In the case of a jetpack - that means hips and legs have to be able to turn
over rapidly, heart and lungs need to be match turnover rate, elasticity of
tendons, adapt to impact forces on ankles/knees/feet, and muscles need to
process energy efficiently. There's much more i'm sure.

Basically - the only way this would work is if it was paired with an
exoskeleton that would mitigate these issues to a large extent - for example,
almost no force required from legs, with minimal turnover - using a "leaping"
motion from the suit. So any fatso can move at a 4 min/mile.

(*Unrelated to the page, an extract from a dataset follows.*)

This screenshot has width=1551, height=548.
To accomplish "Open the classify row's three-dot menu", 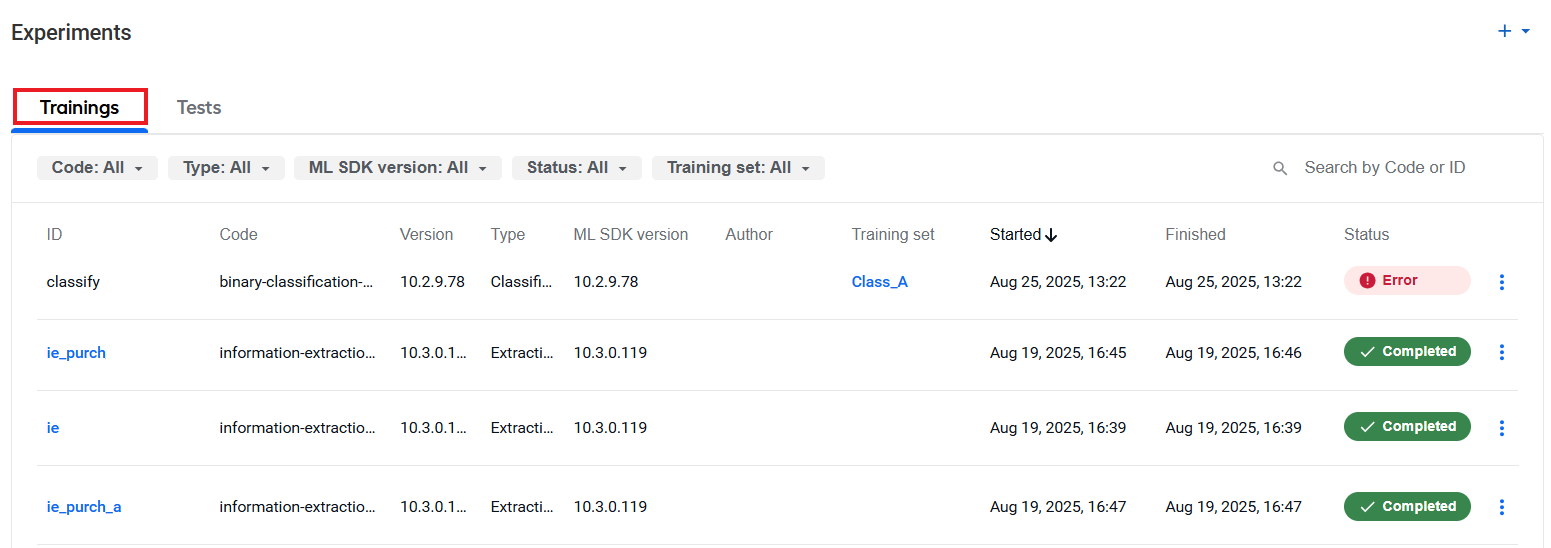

Otherwise, all I could see this doing is possibly making an already highly
trained runner about 5-10% more efficient, but with zero military application
as a standalone. Soldiers typically carry about 50-60lbs of gear already, so
you'd be asking people to be highly trained runners with 50-60lbs of gear -
plus a jetpack - sounds like a recipe for face-planting and injury. You would
need an exoskeleton to manage the load. Then - this could get very
interesting.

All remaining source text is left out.